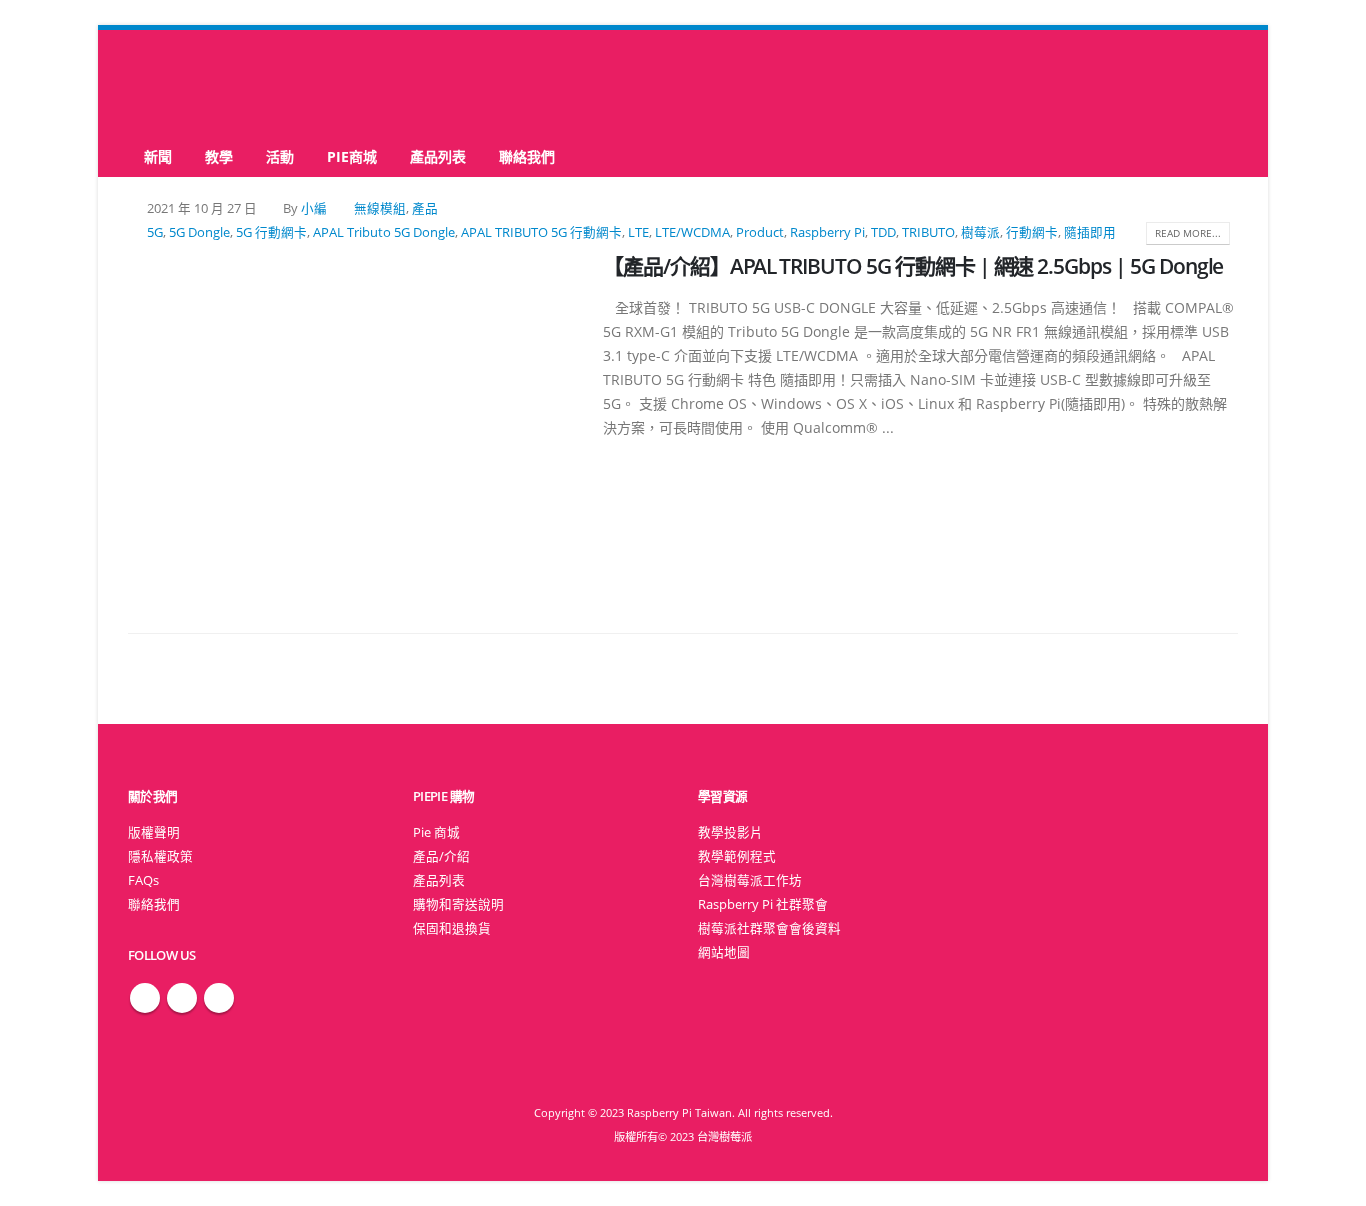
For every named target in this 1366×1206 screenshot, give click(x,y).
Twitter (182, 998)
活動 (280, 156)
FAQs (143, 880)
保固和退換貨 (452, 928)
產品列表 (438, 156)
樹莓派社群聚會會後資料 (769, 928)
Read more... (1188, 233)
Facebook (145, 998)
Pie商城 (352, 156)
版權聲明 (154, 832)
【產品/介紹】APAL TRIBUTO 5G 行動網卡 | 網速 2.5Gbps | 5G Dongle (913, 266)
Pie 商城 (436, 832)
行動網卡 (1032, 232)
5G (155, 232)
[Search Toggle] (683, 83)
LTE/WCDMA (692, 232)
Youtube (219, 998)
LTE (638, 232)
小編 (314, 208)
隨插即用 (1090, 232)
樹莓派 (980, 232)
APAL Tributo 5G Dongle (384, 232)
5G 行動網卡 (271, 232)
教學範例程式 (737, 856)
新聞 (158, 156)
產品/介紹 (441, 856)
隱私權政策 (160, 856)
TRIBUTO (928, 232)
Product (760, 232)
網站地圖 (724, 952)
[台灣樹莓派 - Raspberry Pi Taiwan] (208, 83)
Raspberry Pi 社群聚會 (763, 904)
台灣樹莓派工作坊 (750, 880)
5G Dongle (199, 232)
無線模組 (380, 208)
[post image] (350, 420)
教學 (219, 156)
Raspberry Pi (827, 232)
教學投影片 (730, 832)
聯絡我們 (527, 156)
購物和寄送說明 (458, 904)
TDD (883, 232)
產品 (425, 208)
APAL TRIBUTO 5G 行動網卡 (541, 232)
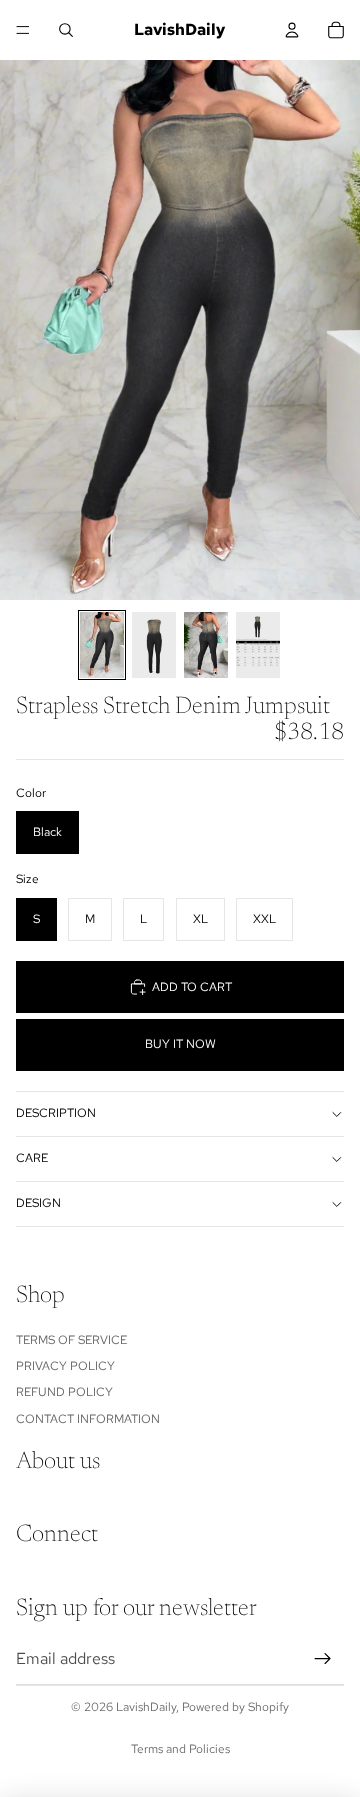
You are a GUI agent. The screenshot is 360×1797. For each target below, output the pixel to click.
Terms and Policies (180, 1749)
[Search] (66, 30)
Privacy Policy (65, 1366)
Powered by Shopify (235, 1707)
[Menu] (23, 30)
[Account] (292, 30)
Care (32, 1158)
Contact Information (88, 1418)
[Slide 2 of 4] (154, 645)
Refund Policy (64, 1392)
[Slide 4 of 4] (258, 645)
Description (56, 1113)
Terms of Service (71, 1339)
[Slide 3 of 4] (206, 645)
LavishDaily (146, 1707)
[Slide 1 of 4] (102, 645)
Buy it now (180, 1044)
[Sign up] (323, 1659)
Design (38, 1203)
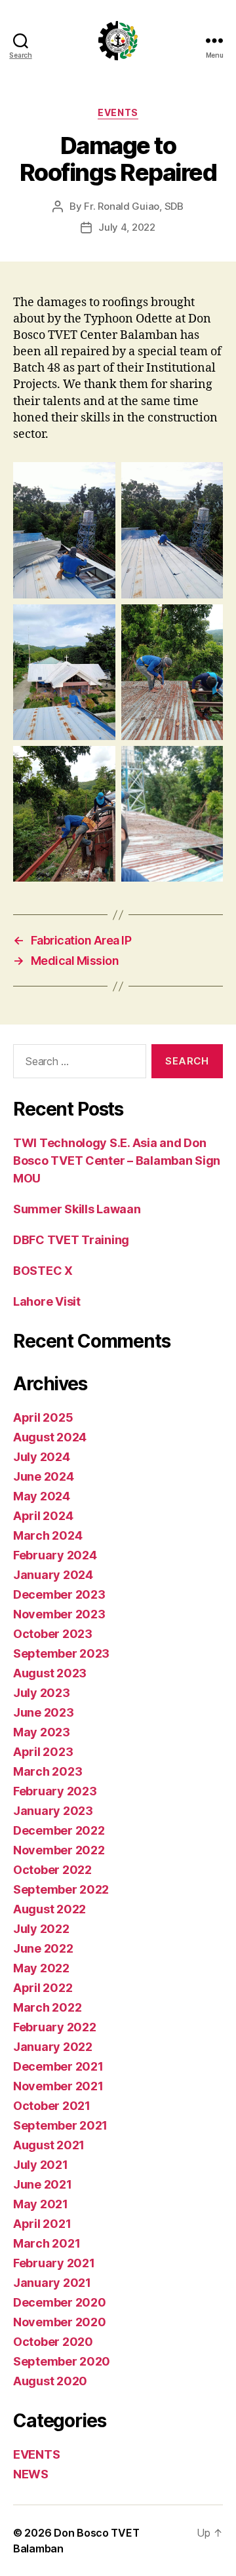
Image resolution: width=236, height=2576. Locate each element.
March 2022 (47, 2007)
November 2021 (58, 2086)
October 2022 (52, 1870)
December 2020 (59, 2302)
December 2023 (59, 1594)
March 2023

» Instructions for the task: Look through the entries above. Copy each line in which the string "click" occurs.

» Finished exercise:
For every named target in this 1366×1206 screenshot, give click(x,y).
You are a GUI agent. The screenshot is 360×1797. For each target below, output the pixel to click.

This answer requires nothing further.